India’s oil minister, S. Jaipal Reddy, will lead a team to Turkmenistan to sign a deal to get natural gas through a pipeline, according to three people familiar with the matter.
GAIL India Ltd. (GAIL), the nation’s biggest gas distributor, and TurkmenGas, Turkmenistan’s national gas company, plan to sign the agreement tomorrow, the people said, asking not to be identified because the matter hasn’t been officially announced. India’s cabinet approved the oil ministry’s proposal to sign the sale and purchase agreement for the pipeline project, including the price of gas, on May 17.
The U.S., which plans to end its military presence in Afghanistan, backs the 1,680-kilometer (1,044-mile) pipeline that will pass through the country and Pakistan as an alternative to a line from Iran. The gas will help meet demand in energy-starved India and Pakistan, which are seeking to stimulate businesses, boost trade and ease travel restrictions after fighting three wars since the end of British colonial rule in 1947.
“There are security concerns in Afghanistan and I don’t see who is going to ensure uninterrupted flow of gas through the pipeline,” said Bharat Karnad, a security analyst at the New Delhi-based Centre for Policy Research. “The U.S. supports this project but they’re in the process of pulling out of Afghanistan.”
GAIL shares fell 2.1 percent to 313.90 rupees at the close in Mumbai, the most since April 26. The stock has declined 18 percent this year, compared with a 3.7 percent increase in the benchmark Sensitive Index. (SENSEX)
The pipeline, with a capacity of 90 million cubic meters a day, will be completed in 2018 and will supply gas for 30 years, the Indian government said in a May 17 statement. India and Pakistan will each get 38 million cubic meters of gas a day and Afghanistan 14 million from Turkmenistan’s Galkynysh field, according to the statement.
India’s share is about 29 percent of the country’s average daily gas output in the year ended March 31, according to oil ministry data.
Reddy wasn’t available for comment when called at his office. GAIL Chairman B.C. Tripathi declined to comment.
India, which had been in talks to build a gas pipeline from Iran, wasn’t a signatory to an agreement between Iran and Pakistan to supply the fuel by 2014. The U.S. has urged nations including India, Japan and countries of the European Union to stop buying oil and gas from Iran, which it accuses of seeking to build nuclear weapons. Iran has maintained it’s pursuing atomic energy for civilian purposes.
India, the world’s second fastest-growing major economy, needs to import gas to help offset a decline in domestic output. Turkmenistan is seeking additional markets after becoming the fourth-biggest holder of gas reserves, according to a 2011 report by BP Plc. Russia holds the world’s largest and Iran the second-biggest, according to the report.

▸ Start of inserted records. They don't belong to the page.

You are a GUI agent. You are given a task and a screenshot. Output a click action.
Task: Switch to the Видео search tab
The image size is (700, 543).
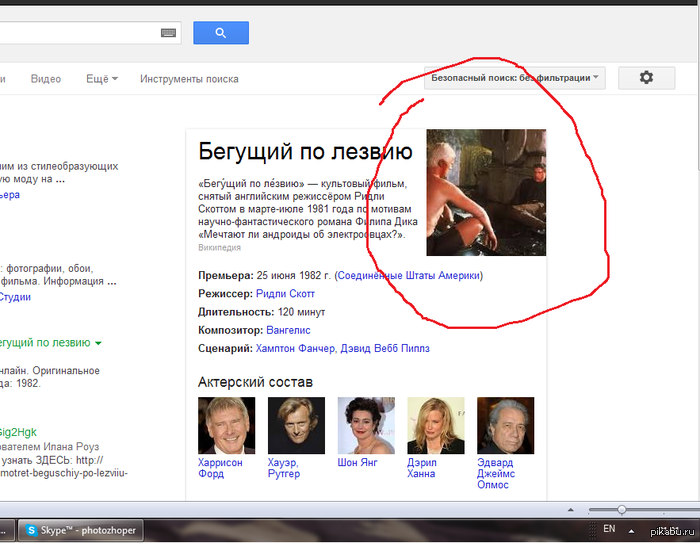tap(46, 79)

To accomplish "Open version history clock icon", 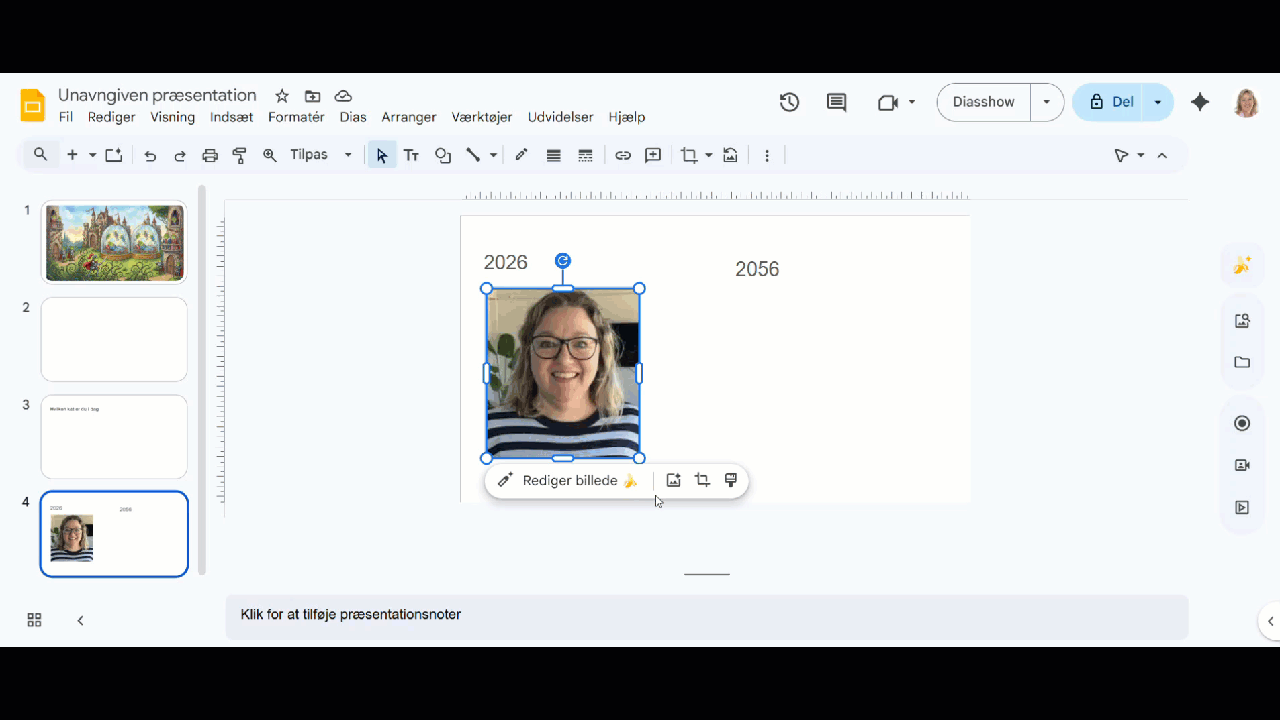I will [x=789, y=102].
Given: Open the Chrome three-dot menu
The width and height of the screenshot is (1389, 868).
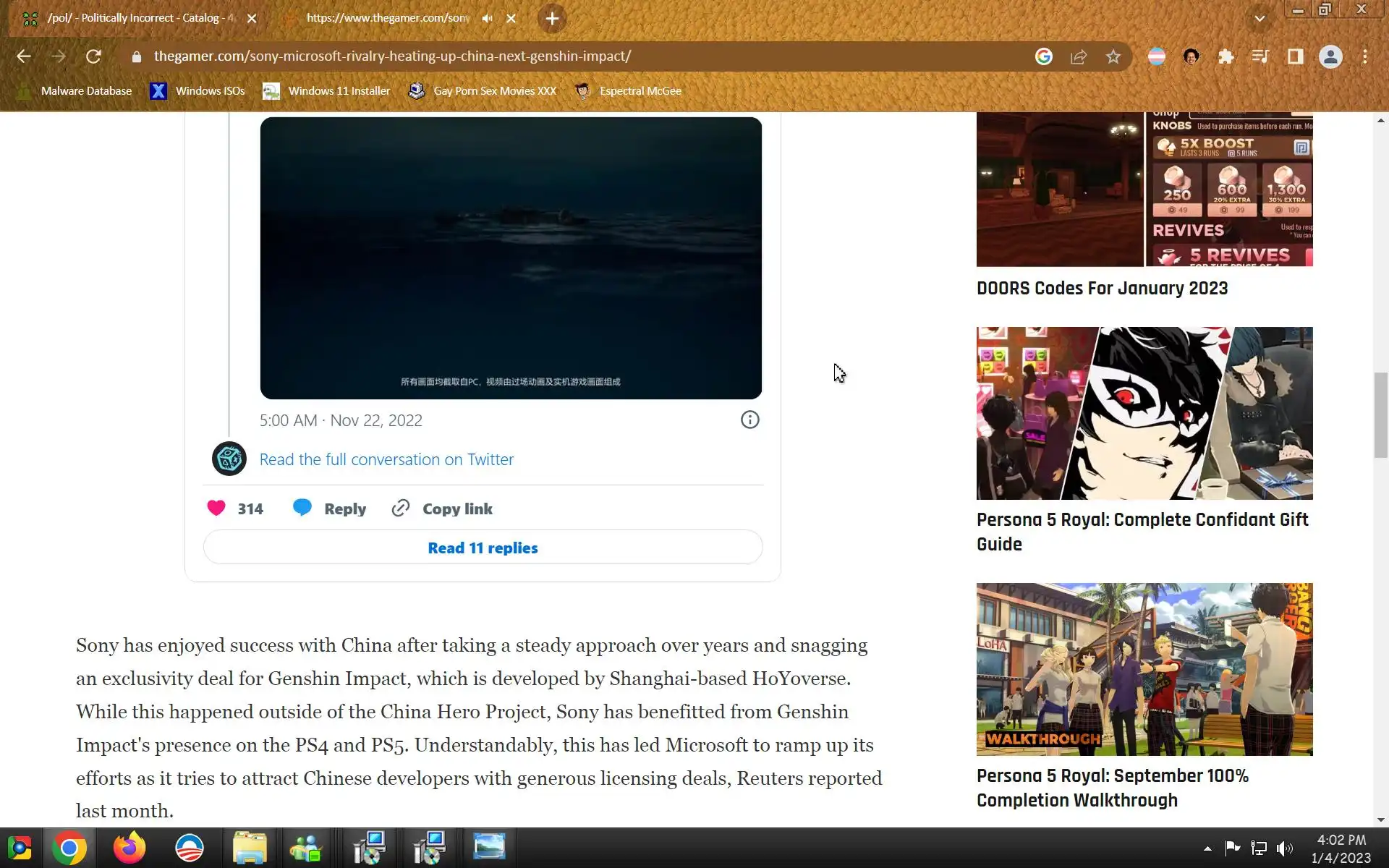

U.S. troops are pulling out of Afghanistan as a decade-old war draws to a close.
After 2014, “the Afghan war as we understand it is over,” President Barack Obama said May 20 after meeting with Afghan President Hamid Karzai.
India will pay for the gas only when it is delivered at its border, Press Trust of India reported March 17, citing a person it didn’t identify. Afghanistan and Pakistan will sign agreements with India to provide security to the pipeline, for which India would pay 50 cents per million British thermal units as transit fee, according to the report.